**Aim:** Copy every one of the following records word for word.

**Data excerpts:**
──────────────────────────────
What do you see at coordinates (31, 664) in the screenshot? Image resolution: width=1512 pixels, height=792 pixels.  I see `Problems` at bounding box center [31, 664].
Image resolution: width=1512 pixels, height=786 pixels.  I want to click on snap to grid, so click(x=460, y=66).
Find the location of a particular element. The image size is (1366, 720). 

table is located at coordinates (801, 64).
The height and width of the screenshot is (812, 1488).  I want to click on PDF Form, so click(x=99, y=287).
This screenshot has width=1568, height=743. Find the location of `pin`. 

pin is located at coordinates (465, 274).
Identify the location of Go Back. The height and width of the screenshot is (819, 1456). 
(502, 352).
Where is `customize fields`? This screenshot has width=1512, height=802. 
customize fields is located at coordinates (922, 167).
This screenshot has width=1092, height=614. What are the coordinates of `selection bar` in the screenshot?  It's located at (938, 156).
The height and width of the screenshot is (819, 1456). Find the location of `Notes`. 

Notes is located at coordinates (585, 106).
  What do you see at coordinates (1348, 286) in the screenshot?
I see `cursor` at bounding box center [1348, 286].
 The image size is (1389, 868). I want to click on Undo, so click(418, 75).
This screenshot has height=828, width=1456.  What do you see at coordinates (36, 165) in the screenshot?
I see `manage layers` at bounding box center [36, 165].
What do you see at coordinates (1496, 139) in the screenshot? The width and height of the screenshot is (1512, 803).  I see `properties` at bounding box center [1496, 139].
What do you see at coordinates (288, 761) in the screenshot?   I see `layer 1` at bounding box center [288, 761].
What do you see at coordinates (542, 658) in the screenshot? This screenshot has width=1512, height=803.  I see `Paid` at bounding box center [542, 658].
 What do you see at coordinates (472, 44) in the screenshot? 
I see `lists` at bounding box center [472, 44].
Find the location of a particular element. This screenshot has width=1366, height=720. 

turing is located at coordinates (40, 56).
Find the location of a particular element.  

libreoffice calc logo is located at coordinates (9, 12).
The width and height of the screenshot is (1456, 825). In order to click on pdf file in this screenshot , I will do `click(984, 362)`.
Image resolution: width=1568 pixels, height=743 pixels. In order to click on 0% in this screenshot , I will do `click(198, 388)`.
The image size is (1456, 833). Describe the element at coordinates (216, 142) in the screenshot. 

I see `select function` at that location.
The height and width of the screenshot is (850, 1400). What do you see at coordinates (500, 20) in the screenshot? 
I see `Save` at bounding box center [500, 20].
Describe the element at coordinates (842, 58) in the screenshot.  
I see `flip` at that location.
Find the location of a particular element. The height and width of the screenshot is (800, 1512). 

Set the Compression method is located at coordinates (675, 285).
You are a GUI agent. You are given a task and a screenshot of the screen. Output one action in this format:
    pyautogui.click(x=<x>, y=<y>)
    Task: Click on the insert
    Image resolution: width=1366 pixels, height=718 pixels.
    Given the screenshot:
──────────────────────────────
**Reply to the task:**
What do you see at coordinates (31, 664) in the screenshot? Image resolution: width=1512 pixels, height=792 pixels.  I see `Problems` at bounding box center [31, 664].
Image resolution: width=1512 pixels, height=786 pixels.  I want to click on snap to grid, so click(x=460, y=66).
Find the location of a particular element. The image size is (1366, 720). 

table is located at coordinates (801, 64).
The height and width of the screenshot is (812, 1488).  I want to click on PDF Form, so click(x=99, y=287).
This screenshot has width=1568, height=743. Find the location of `pin`. 

pin is located at coordinates (465, 274).
Identify the location of Go Back. The height and width of the screenshot is (819, 1456). 
(502, 352).
Where is `customize fields`? This screenshot has width=1512, height=802. 
customize fields is located at coordinates (922, 167).
This screenshot has width=1092, height=614. What are the coordinates of `selection bar` in the screenshot?  It's located at (938, 156).
The height and width of the screenshot is (819, 1456). Find the location of `Notes`. 

Notes is located at coordinates (585, 106).
  What do you see at coordinates (1348, 286) in the screenshot?
I see `cursor` at bounding box center [1348, 286].
 The image size is (1389, 868). I want to click on Undo, so click(418, 75).
This screenshot has height=828, width=1456.  What do you see at coordinates (36, 165) in the screenshot?
I see `manage layers` at bounding box center [36, 165].
What do you see at coordinates (1496, 139) in the screenshot? The width and height of the screenshot is (1512, 803).  I see `properties` at bounding box center [1496, 139].
What do you see at coordinates (288, 761) in the screenshot?   I see `layer 1` at bounding box center [288, 761].
What do you see at coordinates (542, 658) in the screenshot? This screenshot has width=1512, height=803.  I see `Paid` at bounding box center [542, 658].
 What do you see at coordinates (472, 44) in the screenshot? 
I see `lists` at bounding box center [472, 44].
Find the location of a particular element. This screenshot has width=1366, height=720. 

turing is located at coordinates (40, 56).
Find the location of a particular element.  

libreoffice calc logo is located at coordinates (9, 12).
The width and height of the screenshot is (1456, 825). In order to click on pdf file in this screenshot , I will do `click(984, 362)`.
Image resolution: width=1568 pixels, height=743 pixels. In order to click on 0% in this screenshot , I will do `click(198, 388)`.
The image size is (1456, 833). Describe the element at coordinates (216, 142) in the screenshot. 

I see `select function` at that location.
The height and width of the screenshot is (850, 1400). What do you see at coordinates (500, 20) in the screenshot? 
I see `Save` at bounding box center [500, 20].
Describe the element at coordinates (842, 58) in the screenshot.  
I see `flip` at that location.
Find the location of a particular element. The height and width of the screenshot is (800, 1512). 

Set the Compression method is located at coordinates (675, 285).
You are a GUI agent. You are given a task and a screenshot of the screen. Output one action in this format:
    pyautogui.click(x=<x>, y=<y>)
    Task: Click on the insert
    Image resolution: width=1366 pixels, height=718 pixels.
    Given the screenshot:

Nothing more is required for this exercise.